Science & Research
NASA Administrator Confirms Moon Rocket Is Rectilinear
It is a curious thing, this business of sending men and machines into the void, and it appears the fellows at NASA have stumbled upon a truth known to every carpenter from Hannibal to Hannibal's ghost: if a thing is not level, it will not stand right, and if it does not stand right, it will surely fall over. This wisdom, applied with frontier diligence by Administrator Jared Isaacman himself, has brought the mighty Artemis II rocket—all 322 feet of her—to a standstill not in the heavens, but in a hangar at the Kennedy Space Center, where the business of ensuring she is perfectly, unassailably straight has become the singular focus of American space exploration.
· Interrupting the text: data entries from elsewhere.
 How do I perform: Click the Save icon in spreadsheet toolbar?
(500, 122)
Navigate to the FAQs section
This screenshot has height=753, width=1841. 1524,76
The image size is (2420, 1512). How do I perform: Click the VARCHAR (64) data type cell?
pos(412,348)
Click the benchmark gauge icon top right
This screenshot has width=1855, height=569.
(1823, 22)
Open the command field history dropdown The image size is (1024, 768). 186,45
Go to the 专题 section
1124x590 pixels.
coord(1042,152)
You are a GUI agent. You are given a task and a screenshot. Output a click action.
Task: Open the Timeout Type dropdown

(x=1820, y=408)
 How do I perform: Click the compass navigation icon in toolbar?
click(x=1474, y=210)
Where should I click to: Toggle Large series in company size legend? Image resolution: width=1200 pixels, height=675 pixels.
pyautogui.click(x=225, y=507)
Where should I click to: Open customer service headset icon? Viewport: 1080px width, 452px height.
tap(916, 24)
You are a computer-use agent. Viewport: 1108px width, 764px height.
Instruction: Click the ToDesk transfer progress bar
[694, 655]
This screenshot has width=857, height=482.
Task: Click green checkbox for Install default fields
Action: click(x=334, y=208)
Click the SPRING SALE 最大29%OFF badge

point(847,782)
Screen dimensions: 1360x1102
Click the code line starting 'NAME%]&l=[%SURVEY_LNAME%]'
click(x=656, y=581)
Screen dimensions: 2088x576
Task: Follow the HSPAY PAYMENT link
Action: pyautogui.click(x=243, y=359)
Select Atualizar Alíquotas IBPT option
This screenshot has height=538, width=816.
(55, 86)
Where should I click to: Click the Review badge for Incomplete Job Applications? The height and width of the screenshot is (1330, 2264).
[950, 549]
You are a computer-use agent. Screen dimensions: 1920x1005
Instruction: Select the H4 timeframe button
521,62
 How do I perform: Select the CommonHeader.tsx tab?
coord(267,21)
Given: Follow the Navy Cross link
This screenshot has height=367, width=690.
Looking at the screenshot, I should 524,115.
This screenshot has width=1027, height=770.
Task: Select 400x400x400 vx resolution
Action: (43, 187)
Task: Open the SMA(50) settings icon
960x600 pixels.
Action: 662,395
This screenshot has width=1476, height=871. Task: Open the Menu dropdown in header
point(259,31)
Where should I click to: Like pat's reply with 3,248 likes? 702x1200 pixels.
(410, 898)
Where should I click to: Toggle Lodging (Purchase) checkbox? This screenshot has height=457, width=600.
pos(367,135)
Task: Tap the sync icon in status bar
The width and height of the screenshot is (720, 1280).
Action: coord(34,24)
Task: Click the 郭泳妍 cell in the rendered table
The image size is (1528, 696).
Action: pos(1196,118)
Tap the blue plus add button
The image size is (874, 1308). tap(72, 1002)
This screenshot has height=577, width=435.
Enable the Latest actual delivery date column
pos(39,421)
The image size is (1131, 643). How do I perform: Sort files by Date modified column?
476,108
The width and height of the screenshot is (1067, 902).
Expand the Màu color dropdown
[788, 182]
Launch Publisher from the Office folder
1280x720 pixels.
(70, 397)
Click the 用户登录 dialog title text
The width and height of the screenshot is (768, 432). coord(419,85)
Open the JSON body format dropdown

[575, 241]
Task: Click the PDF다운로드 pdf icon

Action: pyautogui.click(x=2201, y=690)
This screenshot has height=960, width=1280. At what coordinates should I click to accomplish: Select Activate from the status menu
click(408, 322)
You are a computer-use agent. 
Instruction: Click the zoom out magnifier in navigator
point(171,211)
The trouble began, as such troubles often do, with a nagging feeling. Following the rocket's return for what were initially termed 'inspections and repairs,' Mr. Isaacman, a man not given to leaving well enough alone, took a long, squinting look at the colossal machine. To the engineers, it was a masterpiece of propulsion, a tower of potential energy. To Mr. Isaacman, it appeared to have a slight, almost imperceptible, list to starboard. 'A man can feel these things,' he was reported to have muttered, pressing a weathered cheek against the cool metal skin of the booster. 'There's a lean in her. Not much, mind you, but enough.'
Thus commenced an investigation of the most meticulous sort. Theodolites were deployed. Laser levels were brought in, their faint red beams tracing the rocket's flanks like curious insects. Teams of technicians, who had previously concerned themselves with the violent complexities of liquid hydrogen and oxygen, now found themselves debating milliradians of deviation with the sober intensity of parish surveyors disputing a property line. The official mission timeline, once charted with the bold strokes of celestial navigation, was quietly shelved in favor of a new, more terrestrial schedule: the pursuit of perfect perpendicularity.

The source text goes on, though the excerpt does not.